Arrival of Diego Maradona puts spotlight on Mexican second division team

Diego Maradona speaks to the press after winning his first match as the new manager of Los Dorados in Culiacán on September 17 (Reuters)

The arrival of a football legend with a reputation as a troublemaker has thrust a second division Mexican team into the spotlight.

Wherever Diego Maradona goes he is guaranteed to attract attention and his latest attempt to resurrect his coaching career has certainly brought that to Los Dorados.

The team, named after the Mexican term for a type of golden dolphinfish, is based in Culiacán, the capital of the north-western state of Sinaloa.

Long the cradle of illicit drug production and trafficking in Mexico, Sinaloa is home to the Sinaloa Cartel, one of the largest and most feared criminal organizations in history.

After the announcement on September 6 that Maradona would be taking over as Los Dorados’ technical director, the state is also home to one of the greatest footballers to have ever graced the game but also one of the sports’ most divisive figures.

In his homeland of Argentina, the 57-year-old is still revered as a hero for his performances in the country’s 1986 World Cup-winning team, which won the tournament hosted by Mexico.

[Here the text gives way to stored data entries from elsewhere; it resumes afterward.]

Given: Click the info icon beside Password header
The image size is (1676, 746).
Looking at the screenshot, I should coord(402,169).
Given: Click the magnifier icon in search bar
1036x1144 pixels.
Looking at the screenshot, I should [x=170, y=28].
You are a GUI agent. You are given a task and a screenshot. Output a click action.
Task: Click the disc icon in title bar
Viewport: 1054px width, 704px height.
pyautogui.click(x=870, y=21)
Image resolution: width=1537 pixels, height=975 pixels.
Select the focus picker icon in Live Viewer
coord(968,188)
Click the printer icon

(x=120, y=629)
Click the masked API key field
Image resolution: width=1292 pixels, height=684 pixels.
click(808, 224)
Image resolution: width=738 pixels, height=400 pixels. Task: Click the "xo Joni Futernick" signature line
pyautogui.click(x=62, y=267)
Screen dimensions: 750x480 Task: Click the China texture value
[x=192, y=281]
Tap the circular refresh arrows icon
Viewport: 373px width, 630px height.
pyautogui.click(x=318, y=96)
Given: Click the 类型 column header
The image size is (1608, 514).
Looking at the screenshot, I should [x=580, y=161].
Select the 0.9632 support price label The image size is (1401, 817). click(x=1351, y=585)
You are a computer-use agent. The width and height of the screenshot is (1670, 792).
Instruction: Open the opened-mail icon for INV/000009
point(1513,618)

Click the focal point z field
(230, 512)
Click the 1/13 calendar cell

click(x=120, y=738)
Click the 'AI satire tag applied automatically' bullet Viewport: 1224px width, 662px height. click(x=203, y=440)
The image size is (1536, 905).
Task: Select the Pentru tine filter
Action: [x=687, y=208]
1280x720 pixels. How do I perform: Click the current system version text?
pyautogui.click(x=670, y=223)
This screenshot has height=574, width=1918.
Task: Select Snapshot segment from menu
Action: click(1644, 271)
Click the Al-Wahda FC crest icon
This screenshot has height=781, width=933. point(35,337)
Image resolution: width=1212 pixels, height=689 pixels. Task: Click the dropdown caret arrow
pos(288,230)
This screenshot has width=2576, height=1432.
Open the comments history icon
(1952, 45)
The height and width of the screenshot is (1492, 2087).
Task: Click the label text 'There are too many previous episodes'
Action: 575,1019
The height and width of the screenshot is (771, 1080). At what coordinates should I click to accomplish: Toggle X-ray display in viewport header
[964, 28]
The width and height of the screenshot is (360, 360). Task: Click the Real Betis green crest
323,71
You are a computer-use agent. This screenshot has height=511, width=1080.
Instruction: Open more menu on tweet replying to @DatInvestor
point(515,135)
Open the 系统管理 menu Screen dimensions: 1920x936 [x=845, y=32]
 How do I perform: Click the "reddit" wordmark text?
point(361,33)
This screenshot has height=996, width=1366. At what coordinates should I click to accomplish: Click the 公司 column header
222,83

The diminutive forward is credited with inspiring an unfancied group of players to glory with his brilliance, culminating in victory over West Germany in the final at the Estadio Azteca in Mexico City.

“His reputation in Mexico is generally good,” said Tom Marshall, a journalist based in Guadalajara who has covered Mexican football for eight years.

“Mexico is where he crowned his career, playing in 1986 like he did….Even at the recent World Cup he was saying he loved Mexican football and Mexico was his favourite team and that he was a Mexico fan.”

But that great victory in 1986 also showed Maradona’s dark side when he deliberately used his hand to score a goal in a quarter final game against England.

The man himself later dubbed it the “Mano de Dios,” or “Hand of God” goal, and it remains probably the most infamous example of cheating in the history of sport.